Hydrogen systems—electrolysers, pipelines, compressors, and storage vessels—are extremely steel-intensive, often requiring specialized grades. Europe’s hydrogen plans assume large-scale deployment over the next decade. If CBAM raises steel costs without boosting domestic supply competitiveness, hydrogen projects could become expensive showcase initiatives rather than scalable solutions.
The Big Picture: Cost Pressures and Strategic Risks
Across all sectors, CBAM introduces a structural cost increase into Europe’s green energy framework. Renewable targets, grid expansion plans, and industrial decarbonization roadmaps are usually based on historical cost curves. CBAM injects price uncertainty into core materials, forcing developers, manufacturers, and investors to consider energy market volatility, interest rates, and carbon-adjusted material costs simultaneously.

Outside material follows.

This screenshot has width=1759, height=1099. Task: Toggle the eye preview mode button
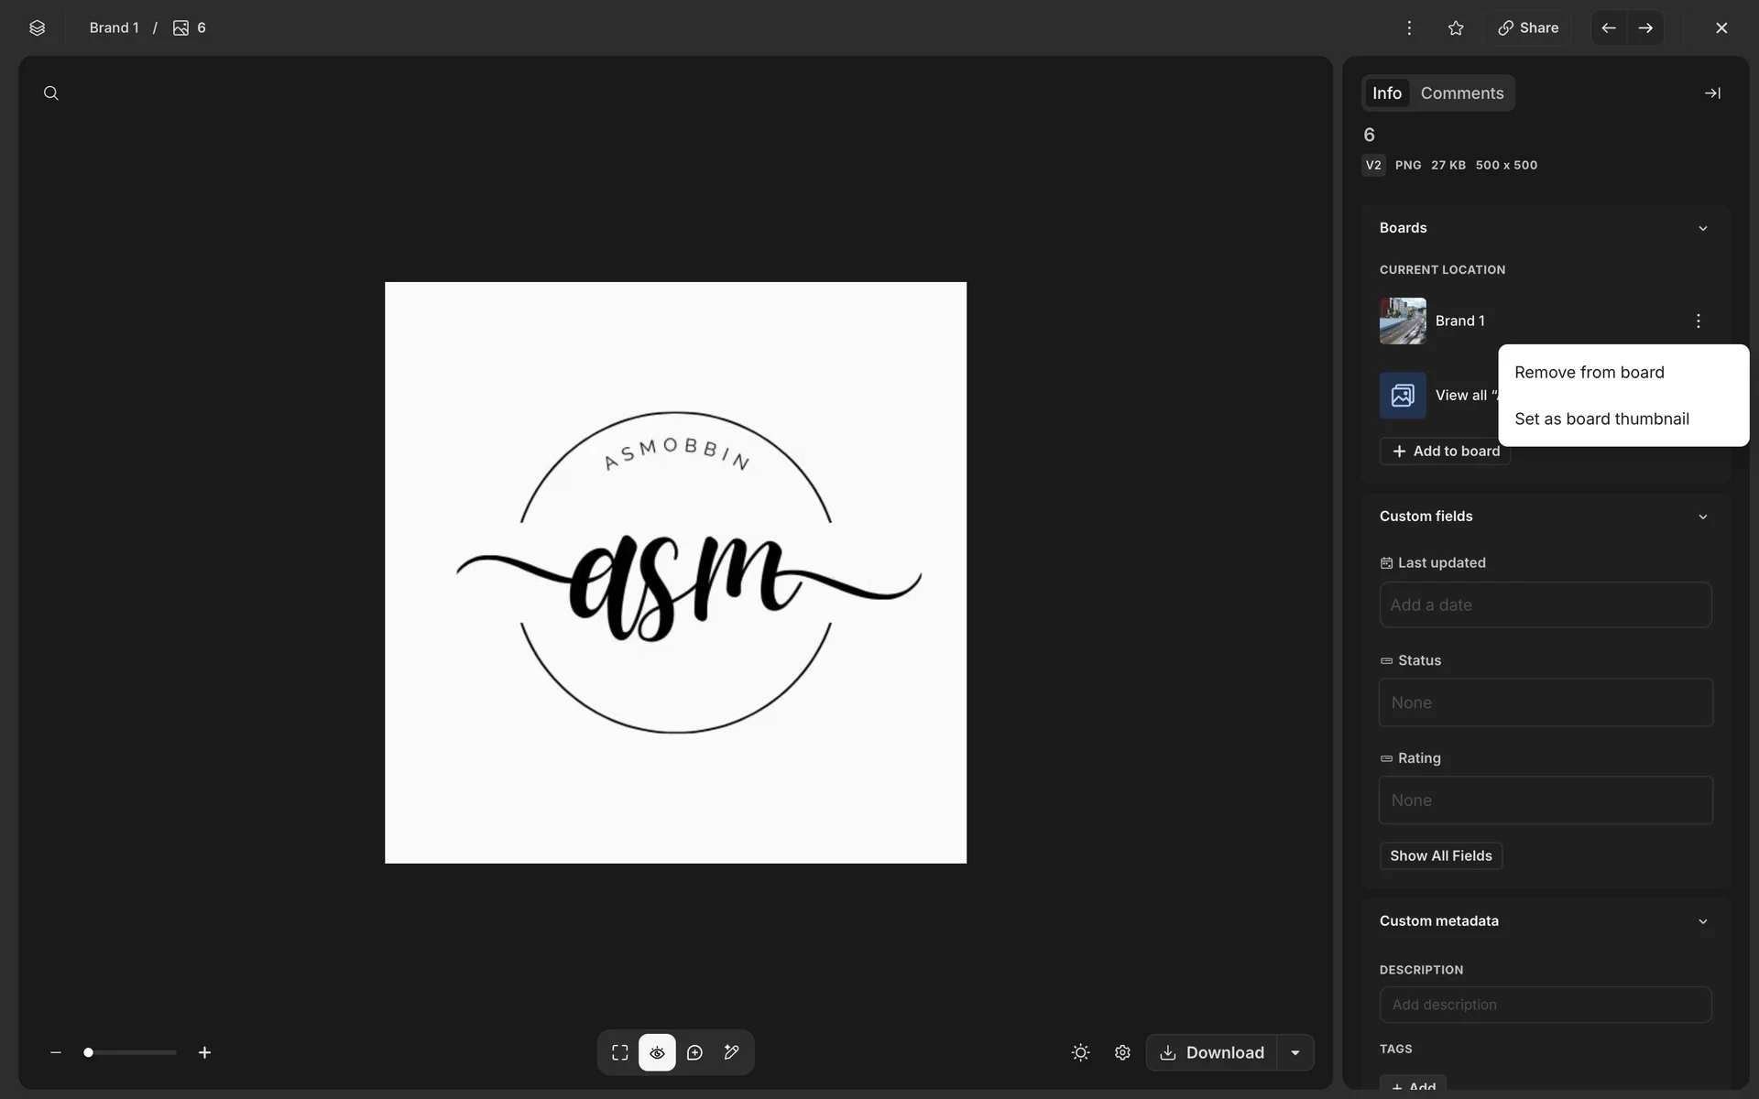(657, 1052)
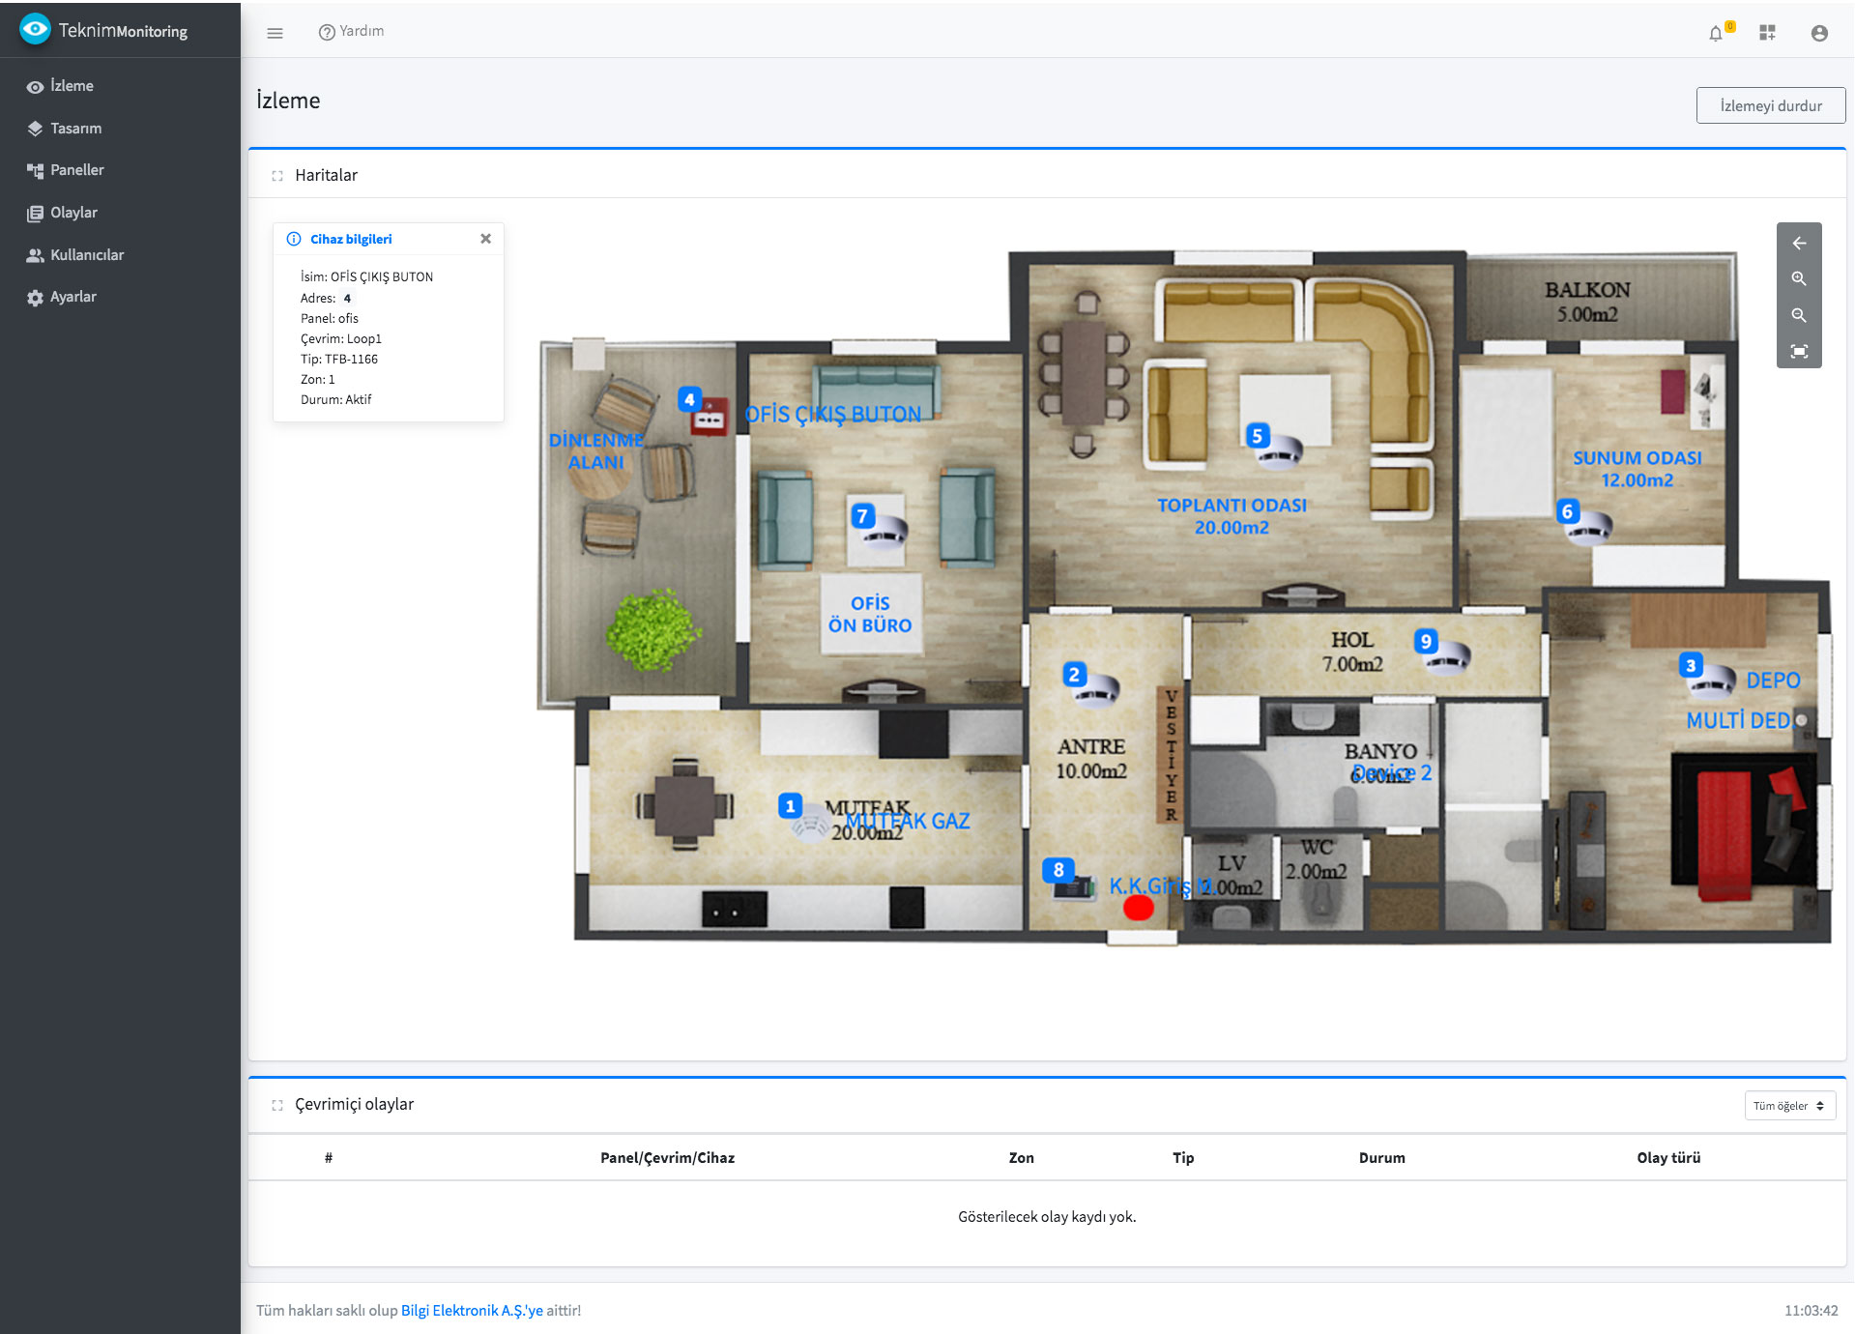
Task: Zoom out on the floor plan
Action: [x=1799, y=315]
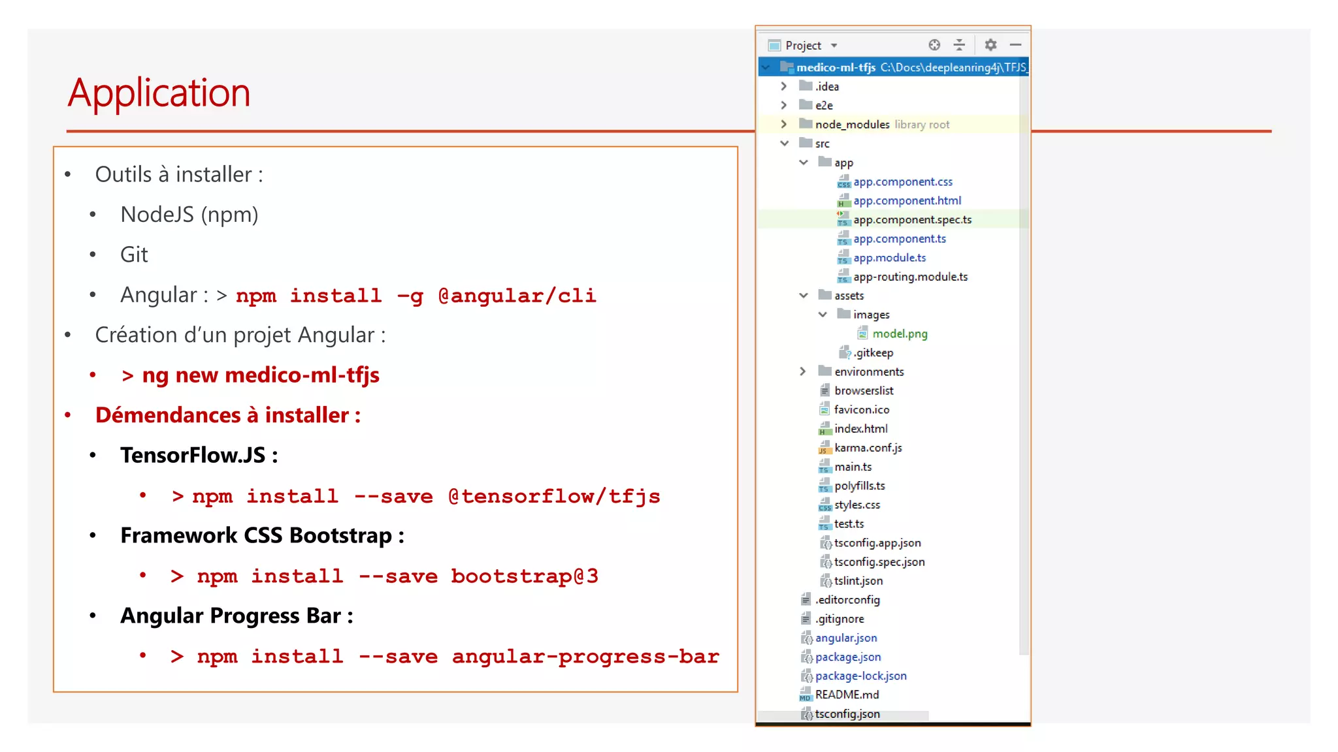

From an industrial policy perspective, this creates a contradiction: the EU wants to localize clean-tech manufacturing while controlling emissions, but raising material costs without ensuring energy affordability or supply security may squeeze domestic producers. Higher input costs for manufacturers translate to higher project costs for renewable developers and, ultimately, higher electricity prices for consumers.
Global competition adds another layer of complexity. Asian producers often benefit from integrated supply chains, lower energy costs, and economies of scale. If European-made wind turbines, batteries, or grid equipment become structurally more expensive due to CBAM, the continent may end up importing more finished clean technologies, undermining the very local manufacturing the policy intends to protect.
The key takeaway is not that decarbonizing materials should be abandoned—it’s that sequencing and integration are critical. A green energy strategy dependent on massive material deployment cannot function efficiently if supply chains are destabilized by cost shocks. Without parallel measures to ensure affordable industrial energy, scale low-carbon material production, and stabilize investment conditions, CBAM risks becoming a bottleneck rather than a catalyst for Europe’s energy transition.
As Europe moves from target-setting to industrial-scale execution, the material dimension of CBAM deserves far greater attention. The challenge is not just higher costs, but aligning climate ambitions with industrial realities—ensuring that Europe’s green transition is both ambitious and economically sustainable.